The Canadian dollar, aka “the loonie” (the loon appears on the 1 dollar coin) is a commodity currency. Oil is Canada’s primary exports and fluctuations in the “black gold” move CAD as well. The C$ also moves with also with stocks, as it is considered a “risk currency”. However, CAD  also depends heavily on demand from its No. 1 trading partner and southern neighbor, the USA. Trump’s trade wars hurt CAD. NAFTA renegotiations are not going anywhere fast.

Dollar/CAD tends to react relatively slowly to important economic data from Canada. Retail traders thus have a better level playing field that can jump into a trade even without the most sophisticated algorithmic tools. Even the Canadian jobs report tends to result in a relatively long move.

USD/C$ technical trading is OK: not choppy and tough, but neither fully respecting lines of support and resistance. Higher market volatility and trading volume make it more predictable.

Dollar/CAD Recent Moves

The Bank of Canada raised rates in two consecutive meetings, pushing the currency higher. However, this short cycle came to screeching halt alongside a slowdown in the economy and worries about inflation.

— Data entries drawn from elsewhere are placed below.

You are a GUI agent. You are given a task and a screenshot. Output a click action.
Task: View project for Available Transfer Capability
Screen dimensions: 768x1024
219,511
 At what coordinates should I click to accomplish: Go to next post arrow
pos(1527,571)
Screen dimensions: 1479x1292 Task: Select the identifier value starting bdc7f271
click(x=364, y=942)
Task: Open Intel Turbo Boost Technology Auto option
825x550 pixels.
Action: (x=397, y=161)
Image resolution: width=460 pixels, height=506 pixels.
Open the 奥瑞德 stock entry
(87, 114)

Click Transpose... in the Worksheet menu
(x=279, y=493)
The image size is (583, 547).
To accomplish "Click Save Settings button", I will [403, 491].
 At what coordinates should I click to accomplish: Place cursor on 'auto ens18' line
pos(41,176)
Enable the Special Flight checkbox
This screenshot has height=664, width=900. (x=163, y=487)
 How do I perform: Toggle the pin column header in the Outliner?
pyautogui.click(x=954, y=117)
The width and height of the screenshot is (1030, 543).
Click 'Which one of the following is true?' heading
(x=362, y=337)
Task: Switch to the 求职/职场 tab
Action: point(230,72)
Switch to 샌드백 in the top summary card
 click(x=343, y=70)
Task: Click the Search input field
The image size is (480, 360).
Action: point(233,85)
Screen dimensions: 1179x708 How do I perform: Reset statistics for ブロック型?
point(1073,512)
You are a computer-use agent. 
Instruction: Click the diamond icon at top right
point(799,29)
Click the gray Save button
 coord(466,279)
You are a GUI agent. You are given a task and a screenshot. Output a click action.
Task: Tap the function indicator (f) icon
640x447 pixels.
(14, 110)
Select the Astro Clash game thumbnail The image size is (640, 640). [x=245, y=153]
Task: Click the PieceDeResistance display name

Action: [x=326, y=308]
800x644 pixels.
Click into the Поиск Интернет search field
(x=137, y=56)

From the post-hike lows at the 1.20 handle, the pair began a correction phase and topped 1.29. However, the rise in oil prices due to some shortages and some profit taking stabilized the loonie. Another factor to watch is the housing situation in Toronto, Vancouver, and Montreal, which is worrying.

Canadian rate hikes, US demand and the price of oil will continue guiding USD/CAD.